But as the equestrian star declared she was "amazed" to lift the famous trophy, her victory was already beginning to divide opinion.

Supporters heralded a deserved triumph for a young woman who has worked hard to reach the top of her sport.

Opponents slated a success for privilege, and style over substance in a lean year for British sport.

Here, we put the arguments for and against awarding the Queen's granddaughter one of sport's most coveted prizes.

We include a selection of comments from users of our 606 website, where you can join the debate.

FOR: "She has triumphed through talent and hard work"

Phillips has reached the summit of equestrianism through dedication and determination, shrugging off the image of a Royal rebel in the process.

Pictured with a tongue stud as a teenager, she was portrayed as a pampered princess more interested in partying than knuckling down.

But the 25-year-old has mastered one of the most demanding sports around - tackling the three disciplines of dressage, cross country and show jumping. And all on a global stage.

To succeed requires skill, discipline and the ability to forge a partnership with your horse, negotiating 4ft fences at speed.

In the days before Phillips claimed gold at the World Equestrian Games in Germany, the dangers of three-day eventing were tragically illustrated.

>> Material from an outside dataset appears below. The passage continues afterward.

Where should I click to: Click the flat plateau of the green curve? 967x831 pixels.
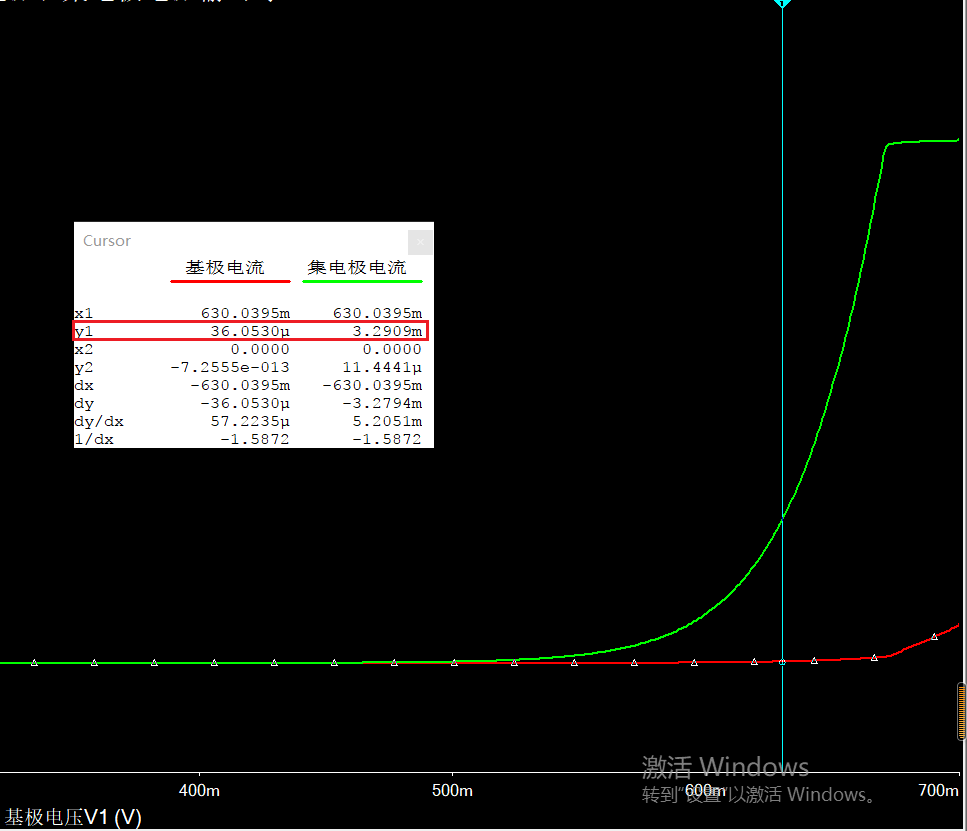925,141

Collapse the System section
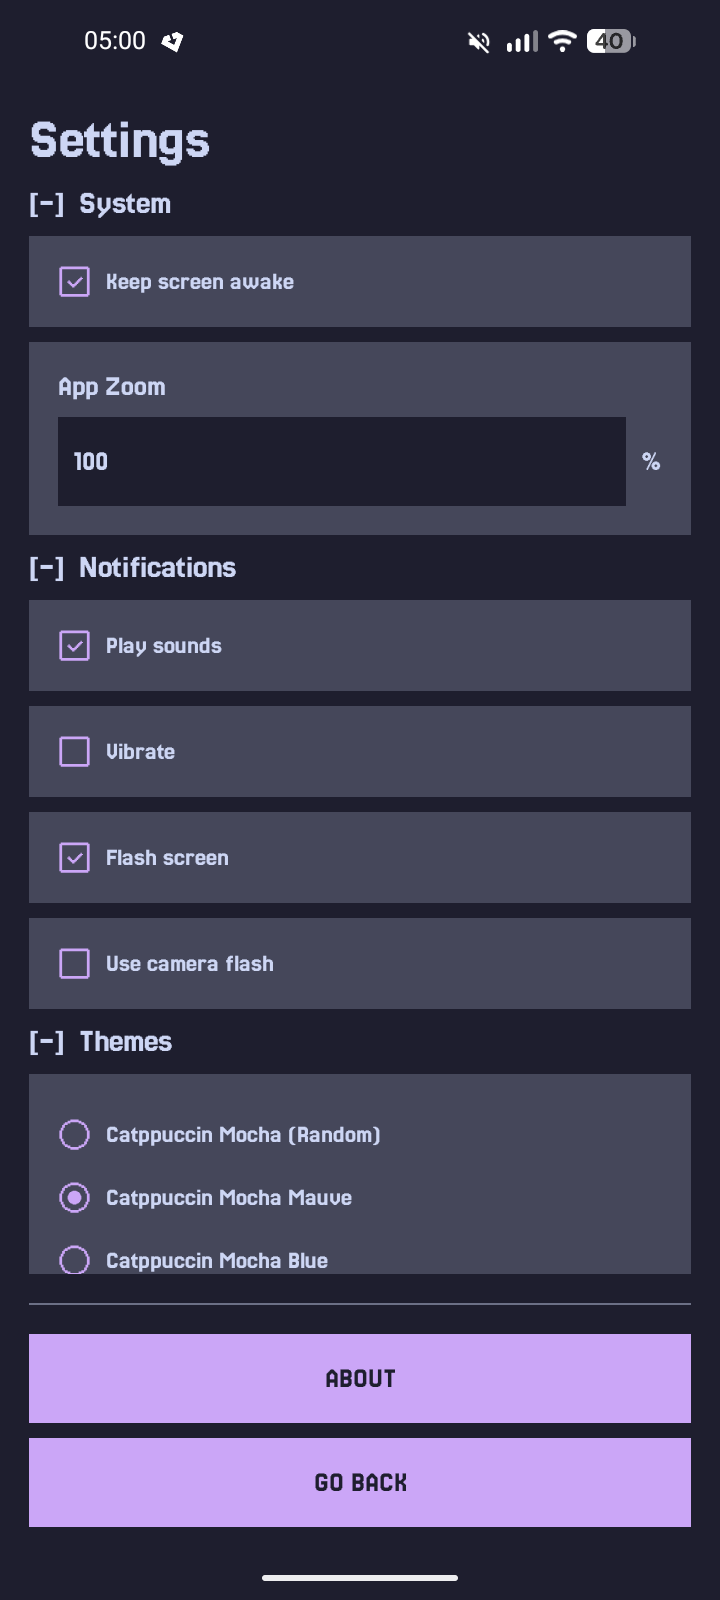click(47, 204)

Sherelle Duke, a friend of Phillips, died after a fall at horse trials in Brockenhurst.

The Royal wanted to attend her funeral, but promised her family and Duke's boyfriend that she would win the gold medal as a tribute to the Northern Ireland rider - and kept her word.

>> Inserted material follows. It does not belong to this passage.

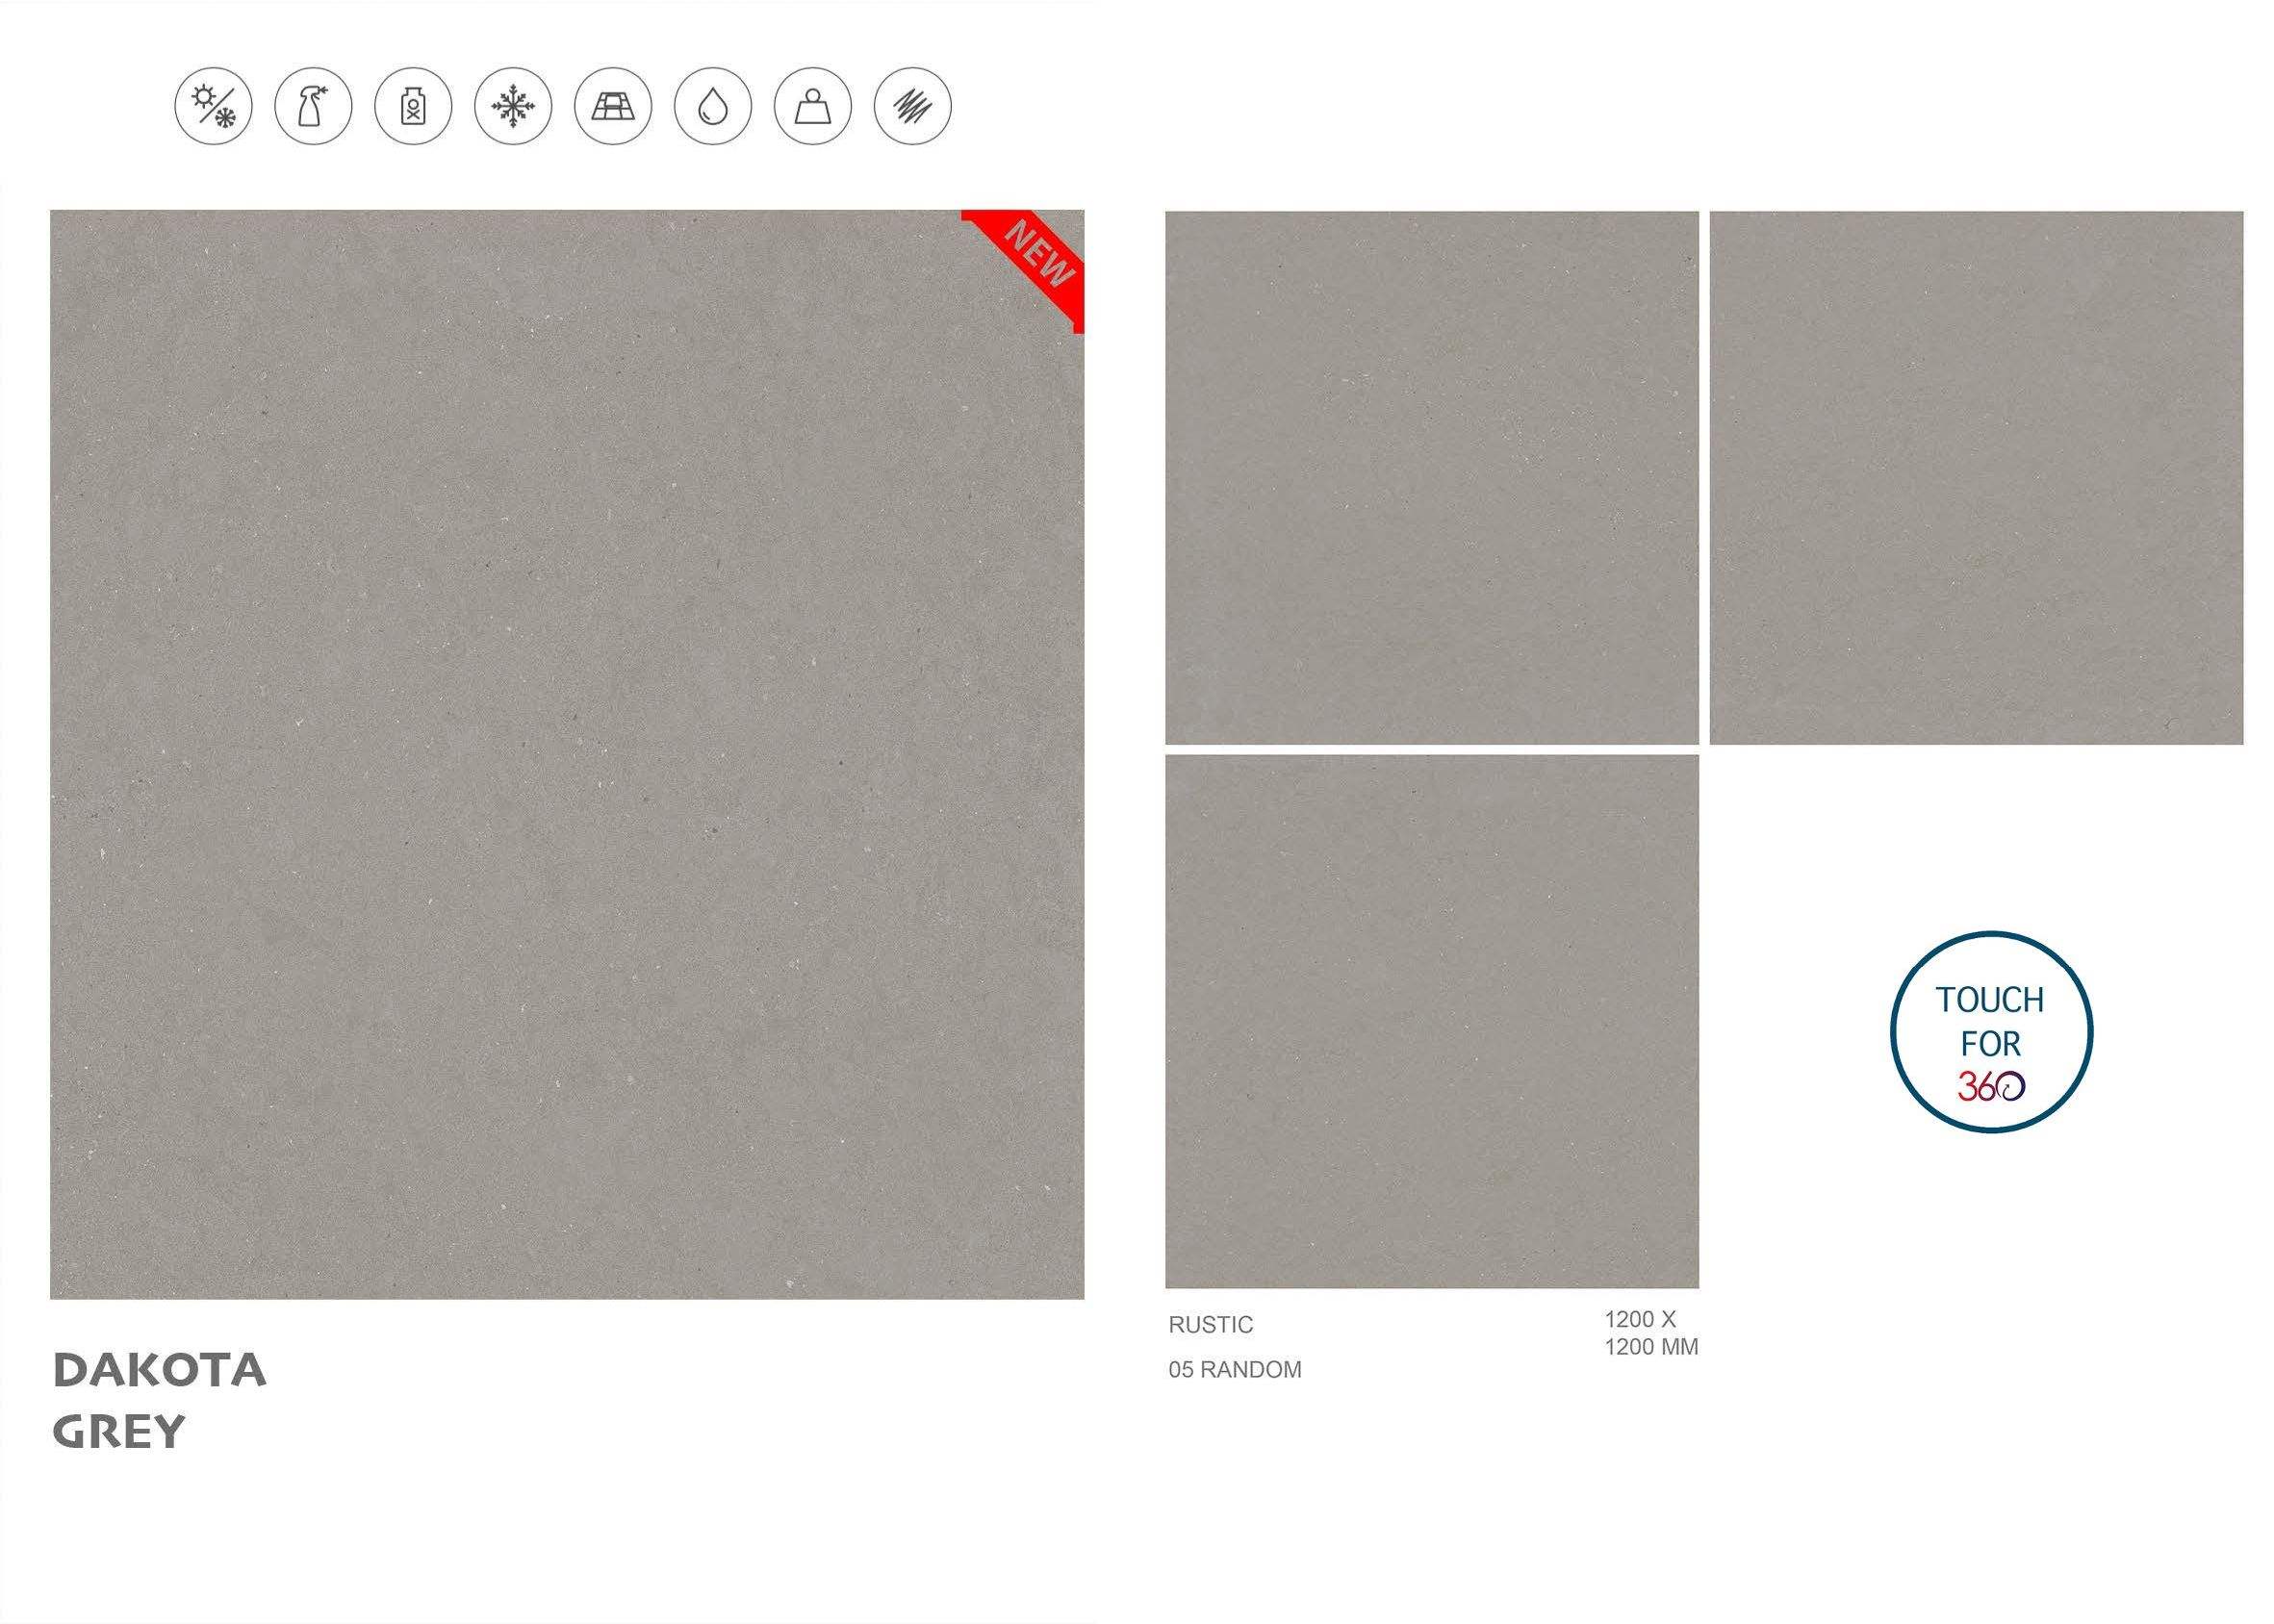Select the water drop absorption icon

713,106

In the process, she became only the third eventing rider in history to hold the world and European titles at the same time.

She was clearly the public's choice for the BBC award by some distance - polling 32.5% of the 680,000 votes cast.

Her nearest rival, the hot favourite Darren Clarke, was on 21% despite his emotional Ryder Cup heroics.

And if Phillips goes on to claim Olympic gold, say at the 2012 Games in London, where will her detractors be then?

Your views

"Eventing is the most dangerous sport in the world and top riders are regularly killed and injured. It takes years and years of hard training of rider and horse to get to world-class level in the three sports involved." Dressagerider100.

"You have to have nerves of steel to do cross country." MUFCalltheway.

"I don't usually follow equestrian events but her personality and grit has really shone through this year." Kevin Drinkell's Aura.

"You are part of a team, you work as a team with your horse which requires far more skill than many other sports." I_amhorse_rider.

"I'm not rich, but I ride cost me 3.50 to 10 per would cost me 80-100 for a pair of football boots! I really don't get this exclusivity thing." Trebore 31.

AGAINST: "Unbelievable - a minority sport for the rich and privileged"

Phillips is 11th in line to the throne and has never struggled for money or backing.

She competes in a minority sport, where few members of the public would know the names of any leading competitors.

And just how accessible is equestrianism? It is not as if you can just pop down to your local leisure centre and jump on a horse.

Speaking of which, there was no prize for her equine partner Toytown. When Bob Champion won the 1981 Grand National on Aldaniti, the pair were given the Team of the Year honour.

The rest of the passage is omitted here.